For a first pass we would pull only 'presence' data, and ignore stage for now. So we would target the files from the 'anat_entity' grouping, which collapse stage qualifiers and provide one row per unique gene-anatomy pair. Within this grouping, we will use the 'all_data' files, that include associations/ranks based on all technologies (affy, rna seq, est, in situ).

A few questions:

  1. What species should we target initially (human, mouse, fish, . . . )?
  2. Previous comments in this ticket discussed handling ubiquitously expressed genes differently. Thoughts here? Frederic hoped he would have scores to identify these by mid-july, but not sure if these are ready. If they are, we need to discuss how modeling and display of these would differ.
  3. Do we want to define a cutoff for gene-anatomy associations we pull? e.g. based on the rank score itself, or pulling only the top x number of associated tissues for each gene?

As for the modeling, we propose creating OBAN associations where the subject = gene, the predicate = RO:expressed_in, and the object = anatomy. The only other piece of data is the rank, which could be captured as a quantifier hanging from the oban:association - but not sure what relation or pattern to use here? We could define a datatype property with a float range to directly link the association to its rank score. Or it might be better to define an object property to link the association to an owl individual representing the score, so that we can define the type of quantifier it represents. And then use a generic has_value datatype property to link the score individual to its numerical/float value.
..........
### DIRECTIONS:
In the comment above about modeling gene expression data, which predicate is proposed for the OBAN associations linking genes to anatomy?

(Source data)
..........
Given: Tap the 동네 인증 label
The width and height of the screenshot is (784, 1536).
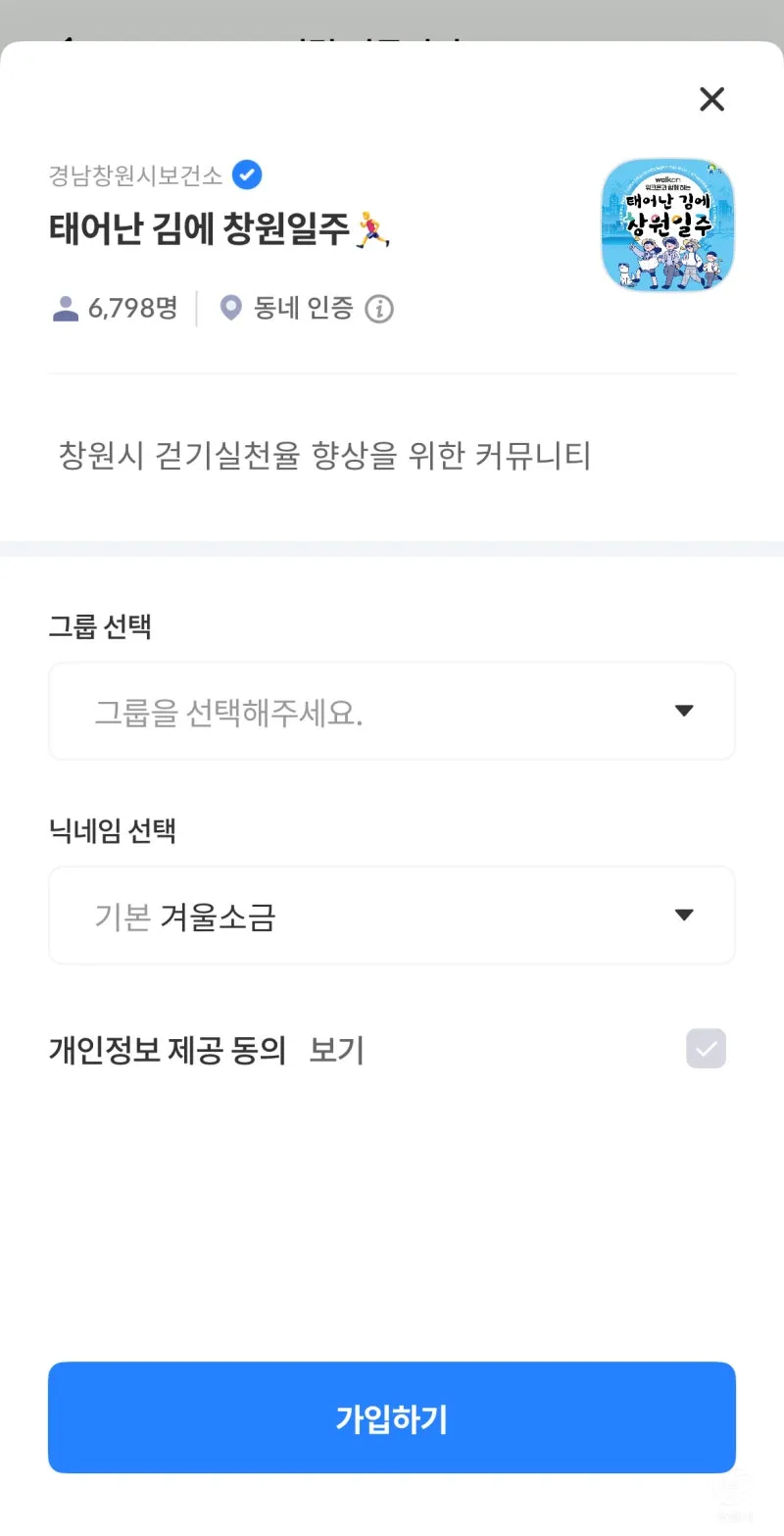Looking at the screenshot, I should pyautogui.click(x=303, y=310).
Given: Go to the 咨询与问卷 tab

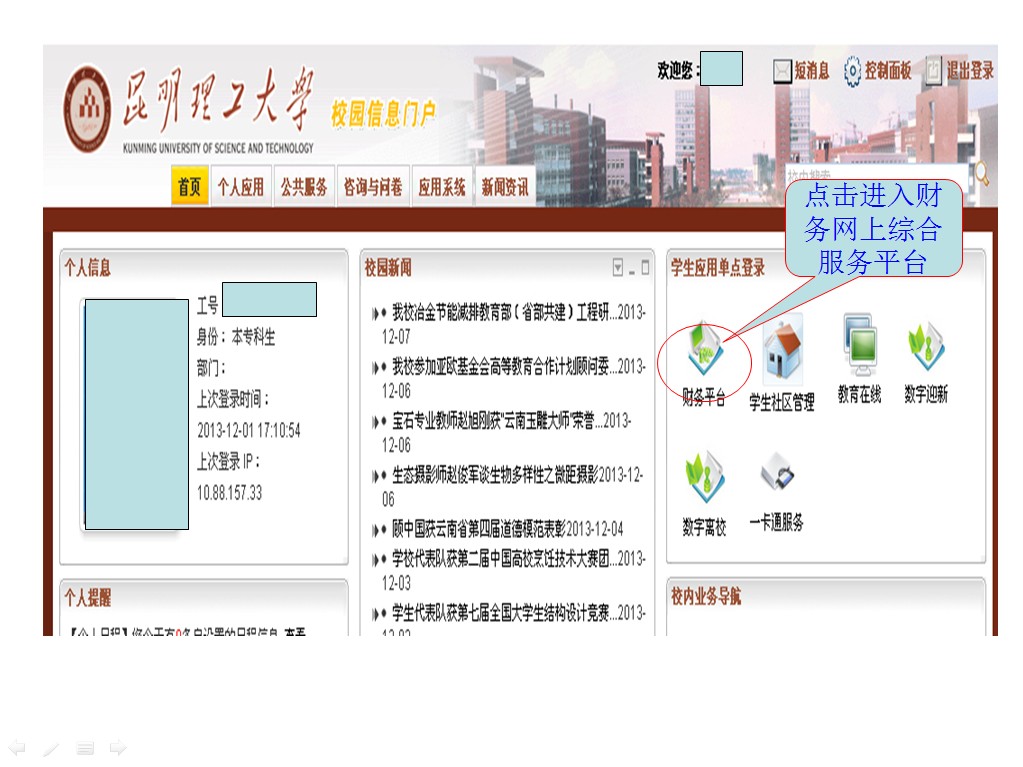Looking at the screenshot, I should [x=373, y=187].
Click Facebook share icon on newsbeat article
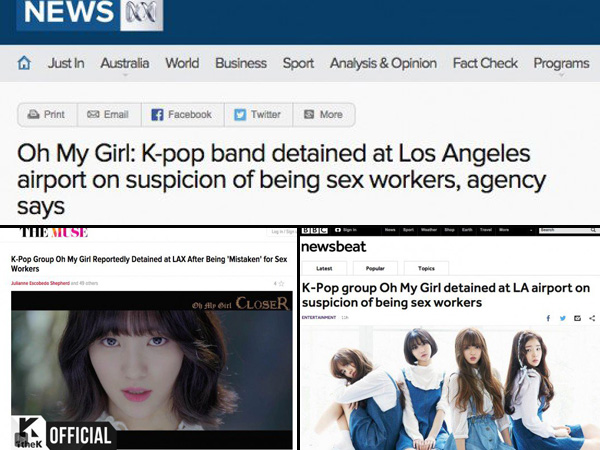This screenshot has height=450, width=600. pos(548,318)
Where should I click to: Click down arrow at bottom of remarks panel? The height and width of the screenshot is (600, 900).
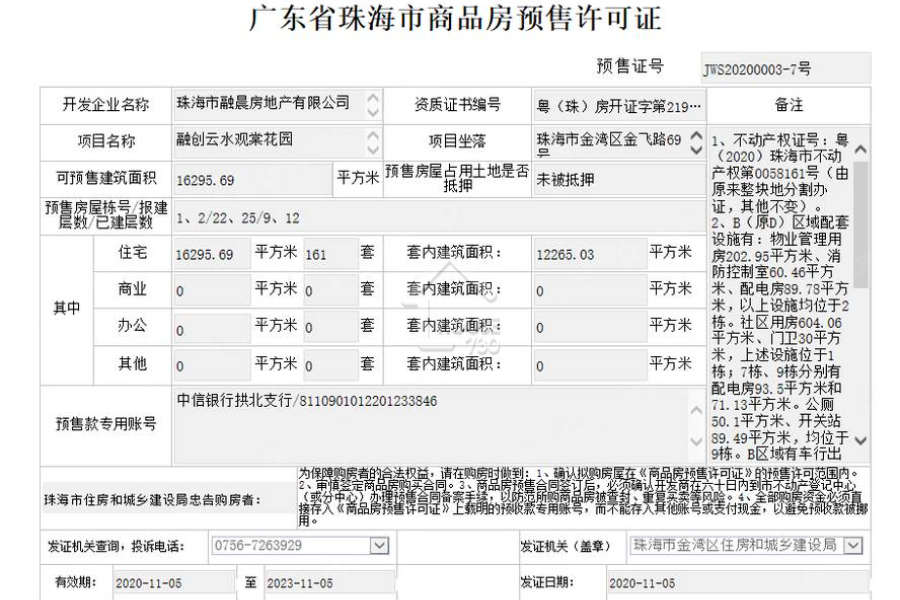point(860,441)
..........
### ANSWER BOX:
RO:expressed_in